Did Microsoft Miss the E-Commerce Boat?
Microsoft may have hampered its own candidacy for e-commerce stardom by compiling a track record of customer alienation, security breaches and underhanded land-grabbing, Morningstar's Kathman said.
Contrary to what Microsoft's .NET spin doctors would have users believe, the software powerhouse is not likely to dominate e-commerce the way it now rules the desktop.
".NET will not radically change Microsoft's position within e-commerce," Giga Information Group analyst Andrew Bartels told the E-Commerce Times. "It will not be a breakthrough."
Microsoft entered the e-commerce space years ago with portal and shopping sites and commerce servers, but the company has yet to rise above also-ran status in the industry. And pundits said there is no reason to think .NET will dramatically improve Microsoft's e-commerce rank.

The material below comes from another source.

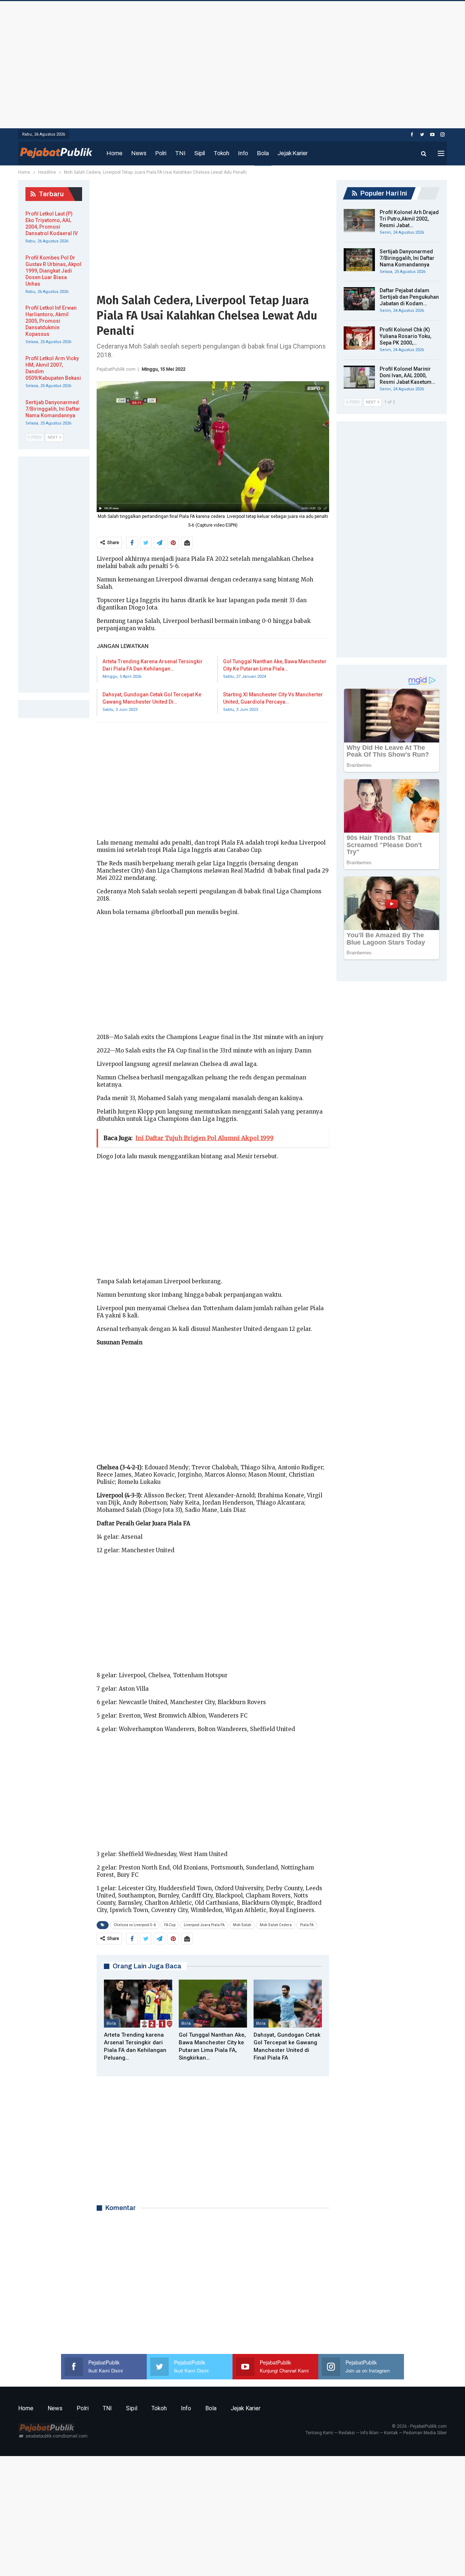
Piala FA (307, 1925)
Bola (263, 153)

As it stands, Microsoft's MSN portal -- replete with consumer products and services for sale -- is one of the Web's most-visited destinations, as are its small business e-commerce site, bCentral, and other related properties.
In fact, the company's Web sites drew more than 79 million unique visitors in February, second only to AOL Time Warner sites, according to Jupiter Media Metrix.

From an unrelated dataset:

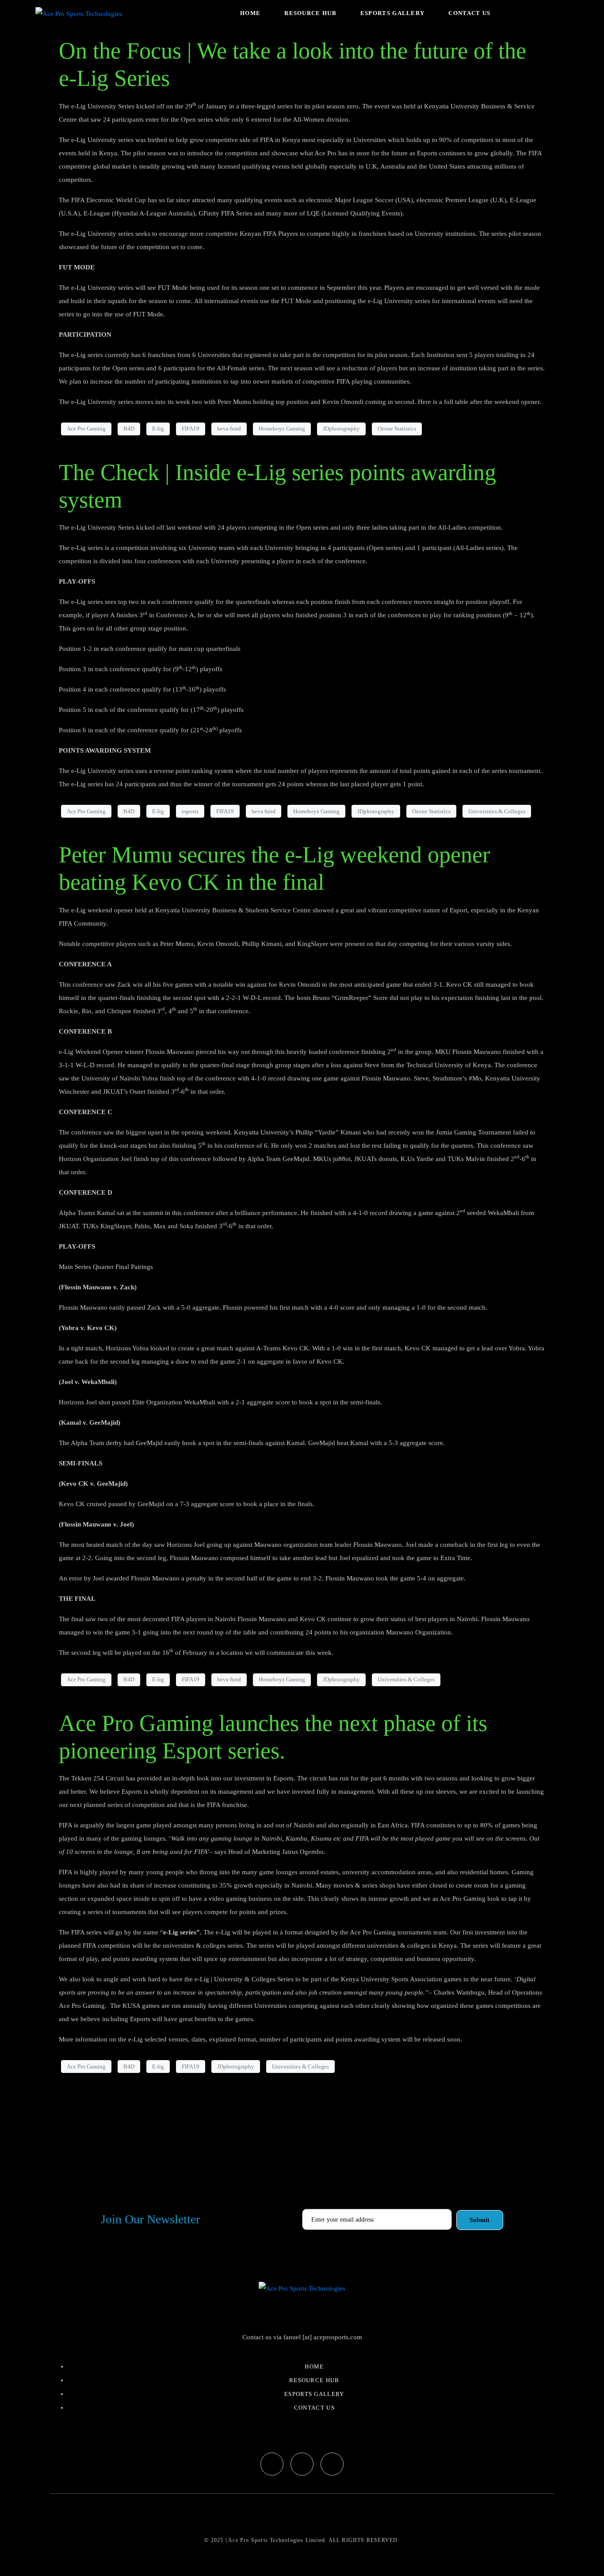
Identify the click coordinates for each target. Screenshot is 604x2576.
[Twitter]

What is more, in the e-commerce server industry, Microsoft claims ownership of 20 percent of all server license fees, Giga's Bartels noted.
"Microsoft is already a player in e-commerce," he said. ".NET just extends these existing models."
Both .NET and the Passport single sign-on system could serve as effective customer analysis and marketing tools for Microsoft, according to Morningstar.com analyst David Kathman.
"Data collected on customers [through Passport] potentially could be valuable for e-commerce," Kathman told the E-Commerce Times. "After all, customer data is Amazon's greatest asset."
But e-commerce probably will not become Microsoft's stomping grounds, as the operating system space did.
"It will be impossible for any one [e-commerce] vendor to do what Microsoft has done with desktops," Bartels said. "By that measure, Microsoft is not going to achieve the position in e-commerce that it has achieved in desktops."
Ahead of Its Time?
Standing in the way of Microsoft's consumer e-commerce ambition is the reality that Web services -- .NET's milieu -- probably will not affect business-to-consumer (B2C) e-commerce anytime soon.
"Web services will mainly be a bust on the consumer side for the foreseeable future," Bartels said. "It will first be adopted within a company or with trusted partners."
Kathman suggested that partnerships with leading brick-and-mortar retailers like Wal-Mart could bolster Microsoft's B2C stance.
But while the likes of Amazon and Wal-Mart are respectful of Microsoft, Bartels argued, they have no intention of letting Microsoft dominate the business.
In addition, Microsoft may have hampered its own candidacy for e-commerce stardom by compiling a track record of customer alienation, security breaches and underhanded land-grabbing, according to Kathman.
"There has been a huge backlash [against Microsoft] from the Justice Department dealings and public relations problems," he said.
Facing a consumer population wary of sharing personal information with any third party, Microsoft weakens its trustworthiness with every announcement of a new security vulnerability uncovered in its Internet browser, instant messaging and other software products, he added.
"If Microsoft wants to become an e-commerce force, it needs to watch what it says and should not scare people any more than [it] already has," Kathman cautioned.